Exercise directions: Please recast the listing below as a Markdown table with the columns Row and Line, numbering each line in order, skipping blank lines and leaving out the pictures.

————————

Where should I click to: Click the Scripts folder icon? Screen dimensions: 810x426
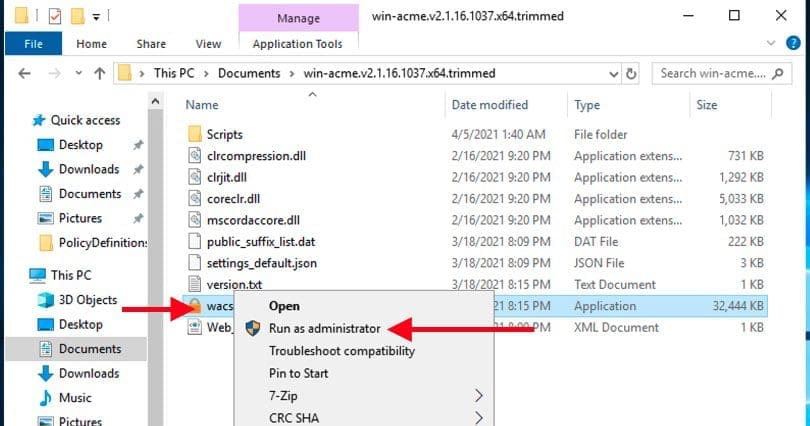[195, 134]
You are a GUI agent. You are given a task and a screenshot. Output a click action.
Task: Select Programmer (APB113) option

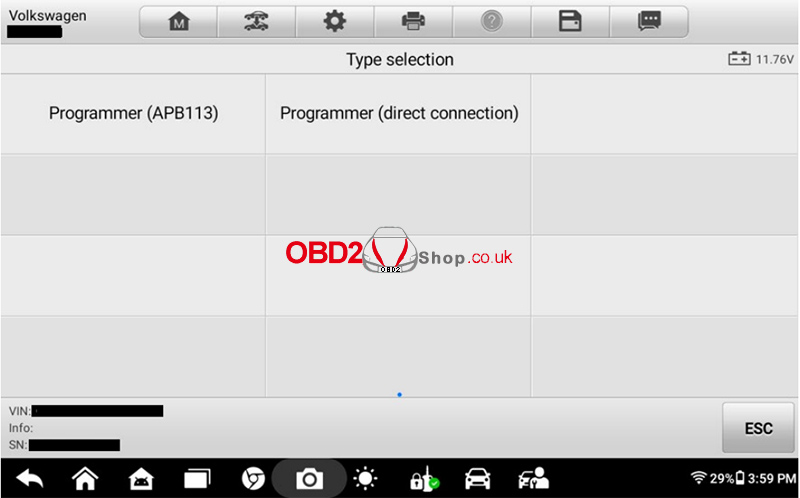[133, 114]
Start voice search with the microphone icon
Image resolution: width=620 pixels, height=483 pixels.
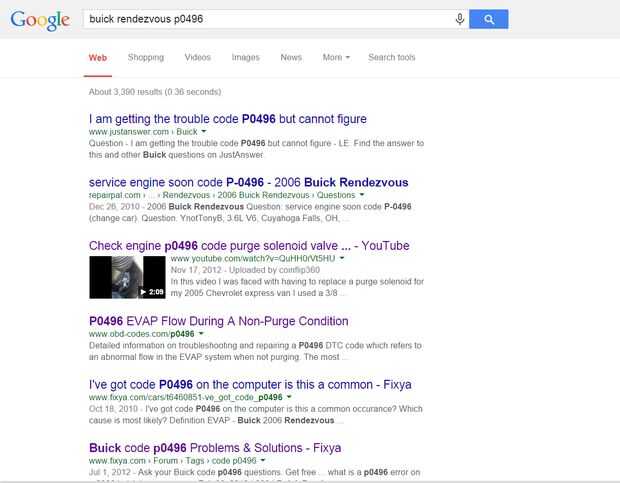[x=459, y=19]
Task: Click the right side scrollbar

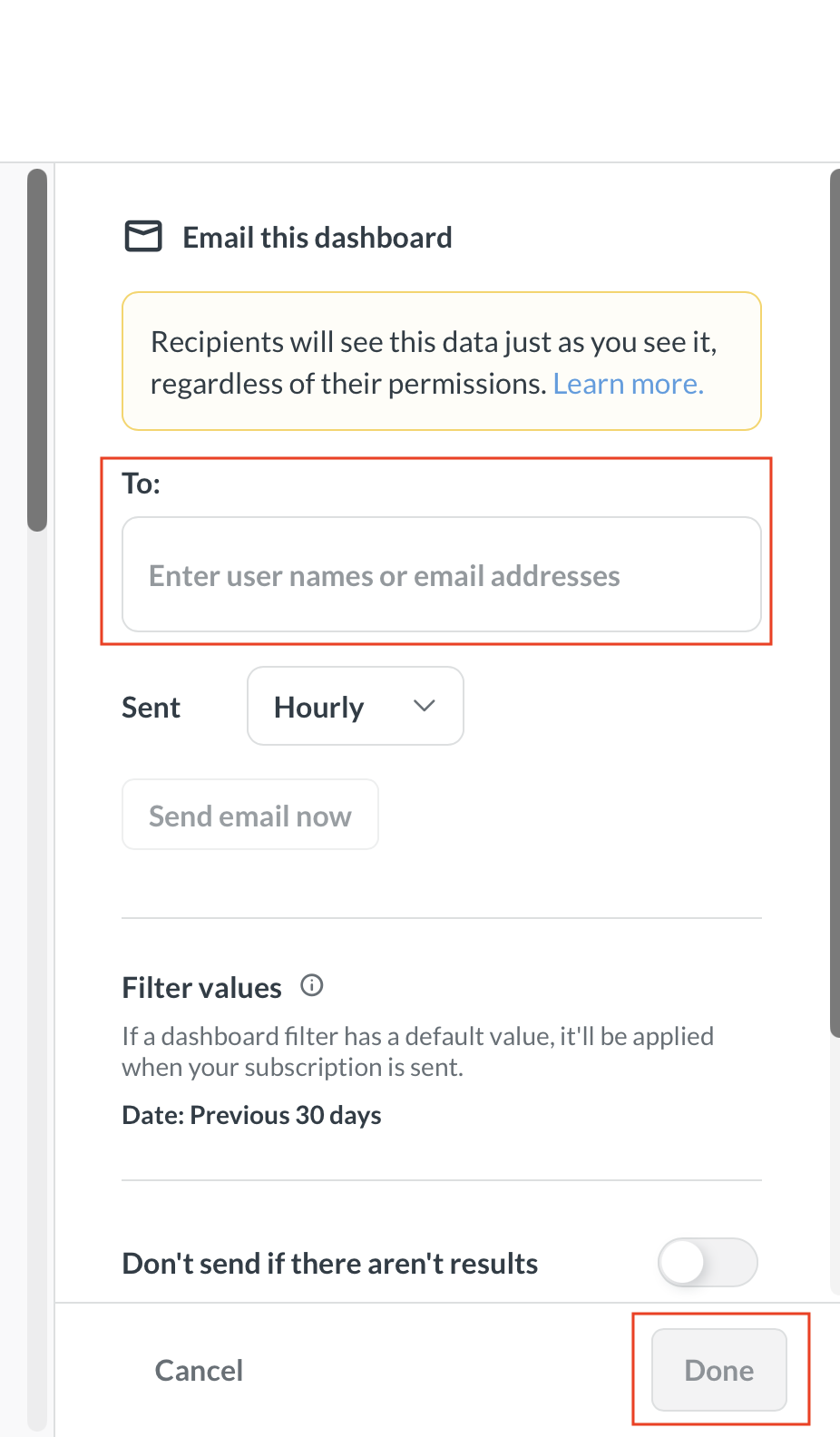Action: [x=835, y=599]
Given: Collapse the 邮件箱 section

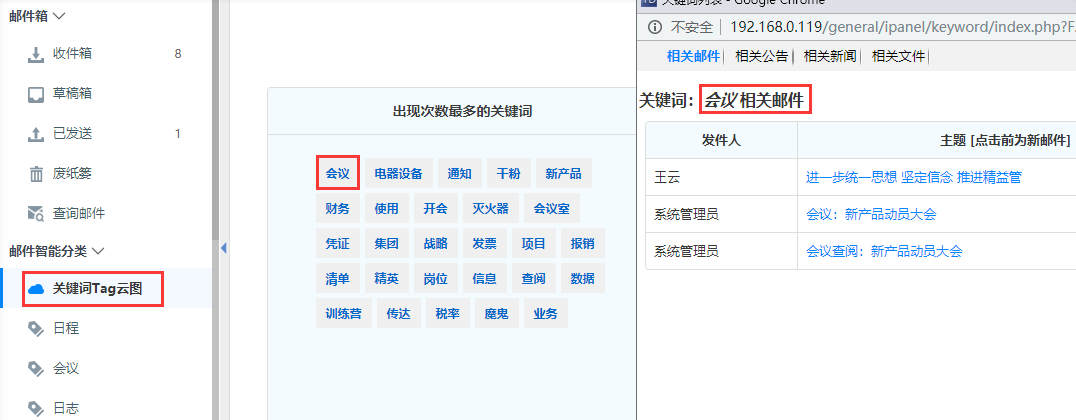Looking at the screenshot, I should [60, 16].
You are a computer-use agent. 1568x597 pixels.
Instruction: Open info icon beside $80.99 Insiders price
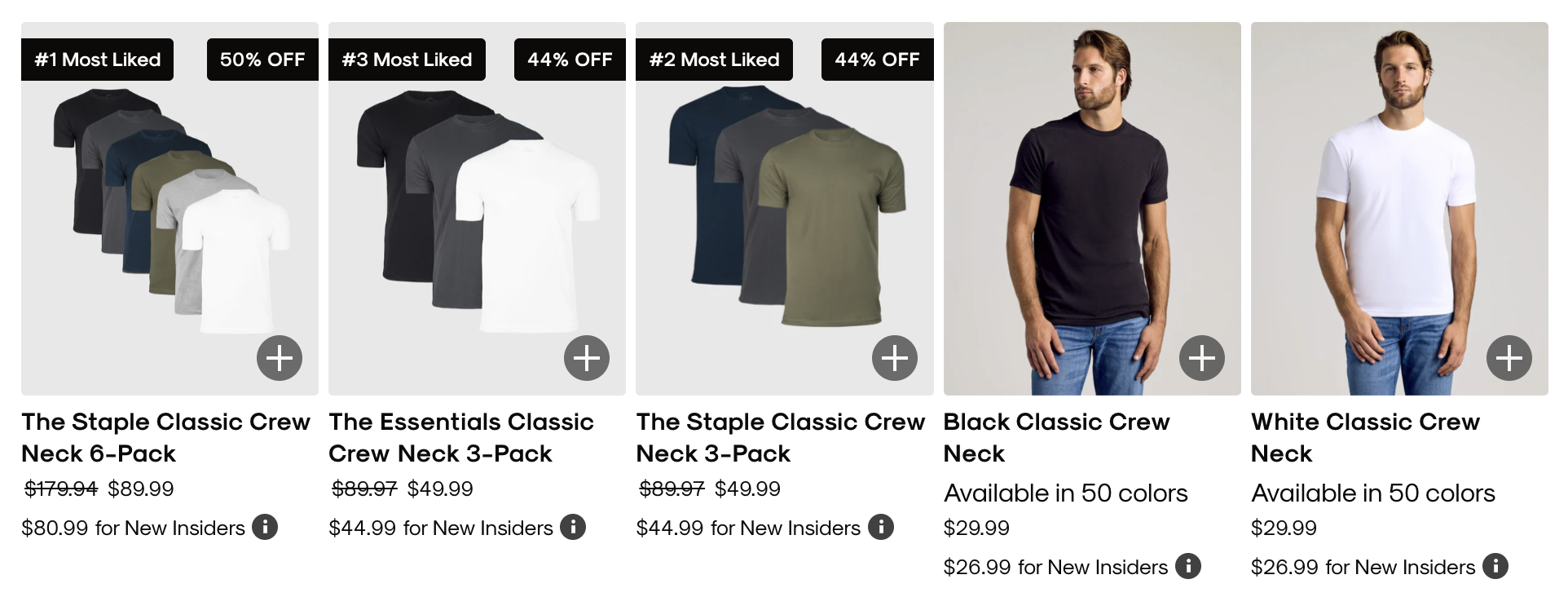[265, 528]
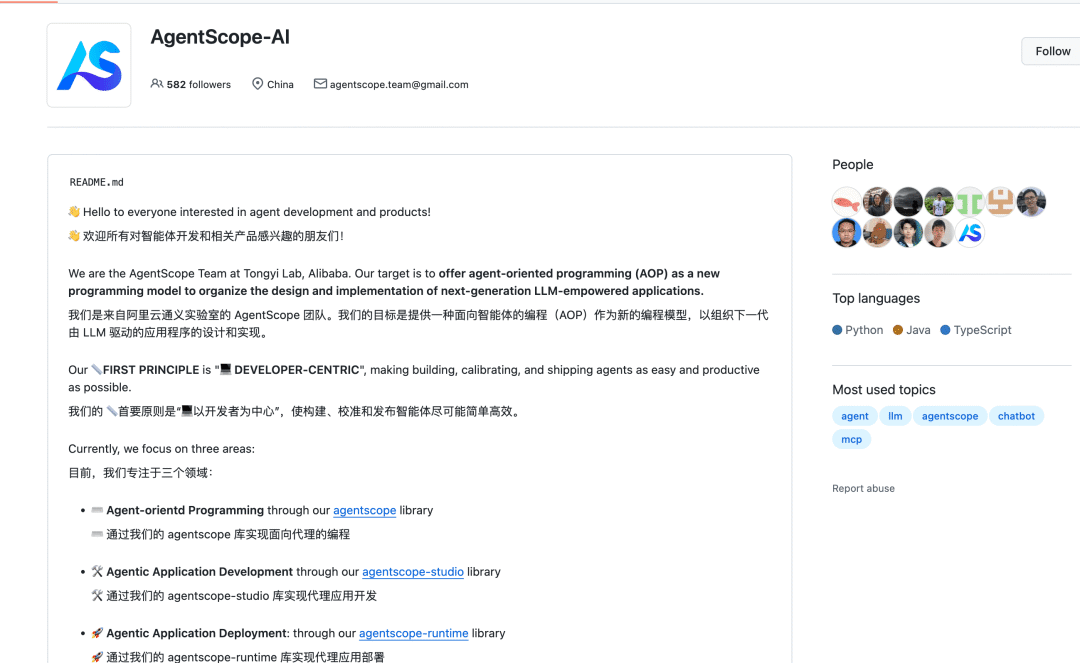Select the chatbot topic badge

coord(1016,416)
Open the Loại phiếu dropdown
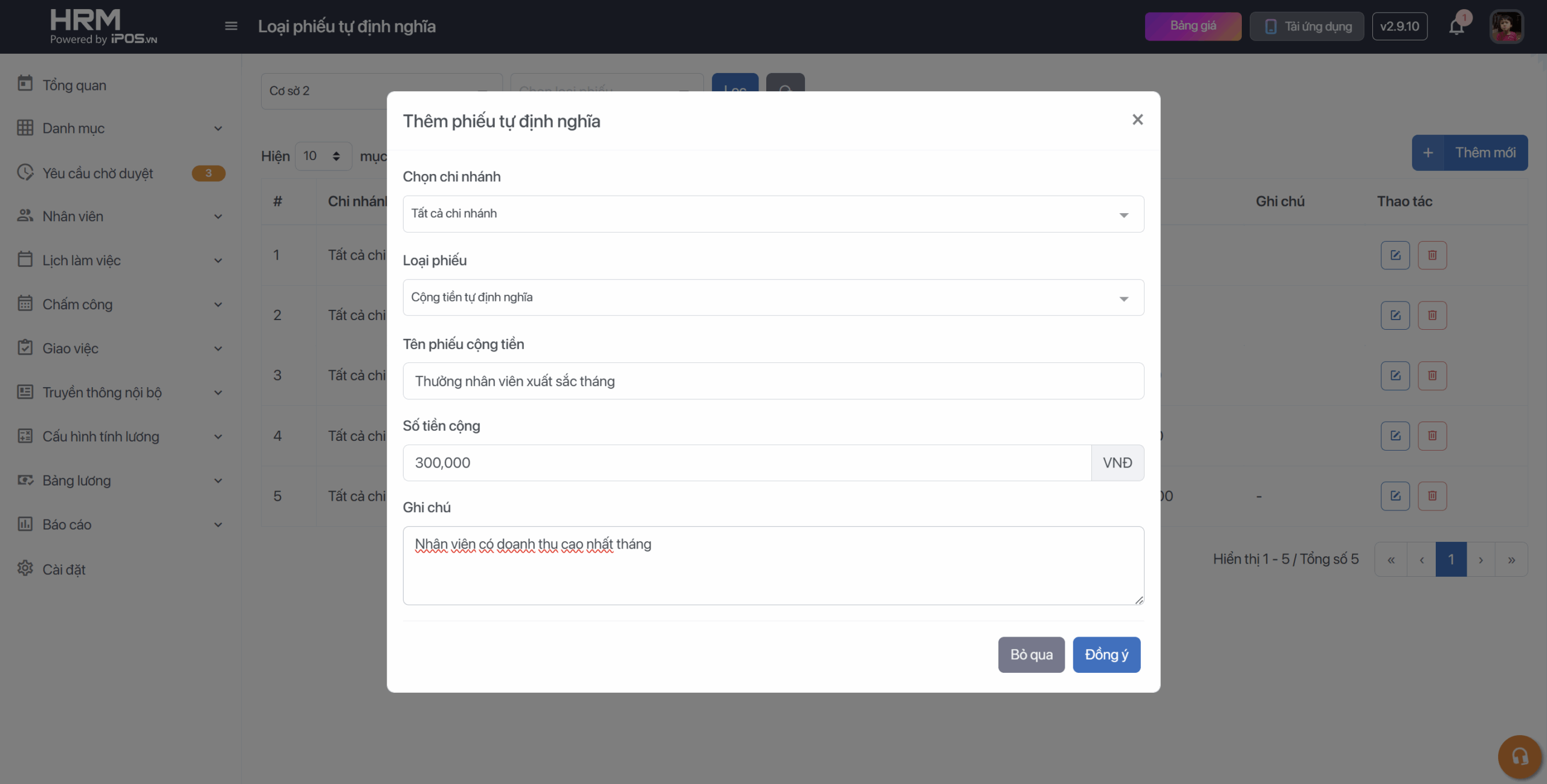Screen dimensions: 1547x784 773,297
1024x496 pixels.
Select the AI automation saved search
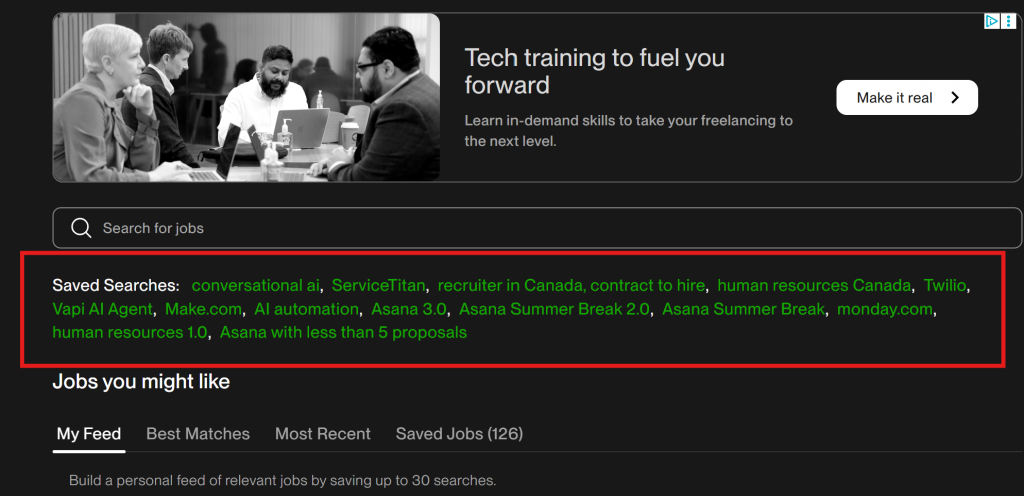click(x=306, y=309)
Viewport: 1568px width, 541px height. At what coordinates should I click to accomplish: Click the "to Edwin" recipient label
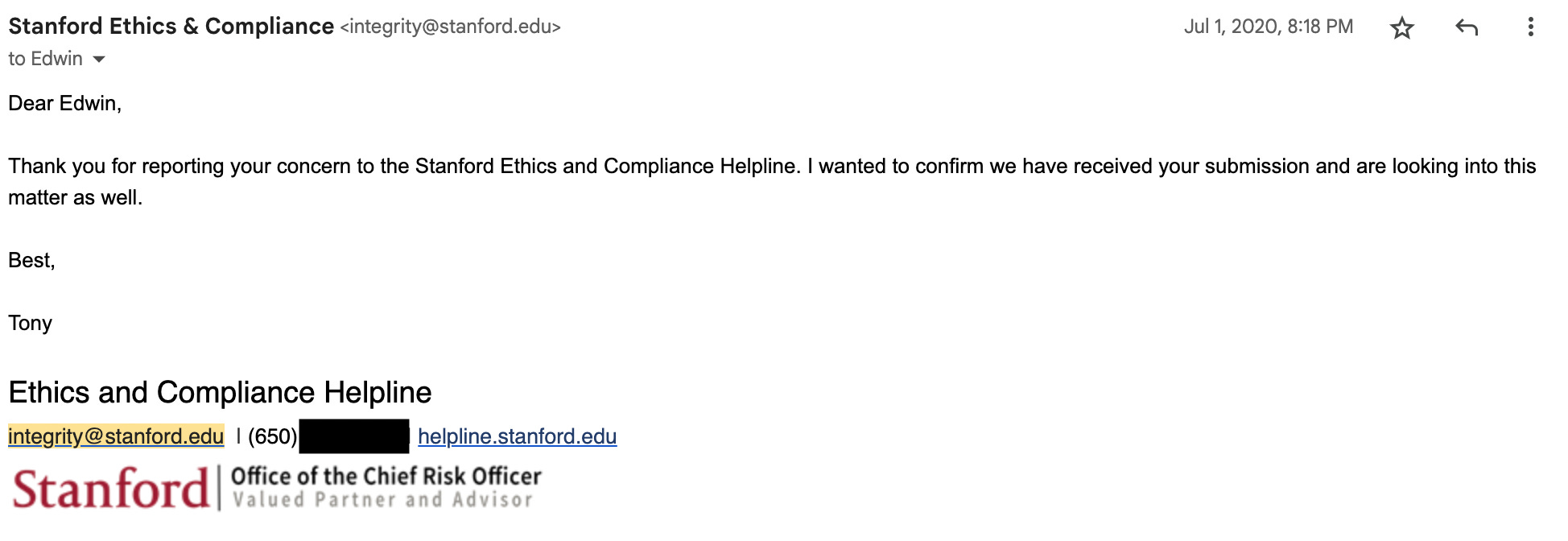(x=45, y=59)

————————

Problem solution:
| Row | Line |
|---|---|
| 1 | Where should I click to: Click the Scripts folder icon? Screen dimensions: 810x426 |
| 2 | [195, 134] |
| 3 | You are a GUI agent. You are given a task and a screenshot. Output a click action. |
| 4 | Task: Select Programmer (APB113) option |
| 5 | [133, 114] |
| 6 | Start voice search with the microphone icon |
| 7 | Image resolution: width=620 pixels, height=483 pixels. |
| 8 | [x=459, y=19] |
| 9 | Task: Click the right side scrollbar |
| 10 | Action: [x=835, y=599] |
| 11 | Given: Collapse the 邮件箱 section |
| 12 | Looking at the screenshot, I should [60, 16]. |
| 13 | You are a computer-use agent. 1568x597 pixels. |
| 14 | Instruction: Open info icon beside $80.99 Insiders price |
| 15 | [265, 528] |
| 16 | Select the chatbot topic badge |
| 17 | coord(1016,416) |
| 18 | Open the Loại phiếu dropdown |
| 19 | Screen dimensions: 1547x784 773,297 |
| 20 | 1024x496 pixels. |
| 21 | Select the AI automation saved search |
| 22 | click(x=306, y=309) |
| 23 | Viewport: 1568px width, 541px height. At what coordinates should I click to accomplish: Click the "to Edwin" recipient label |
| 24 | (x=45, y=59) |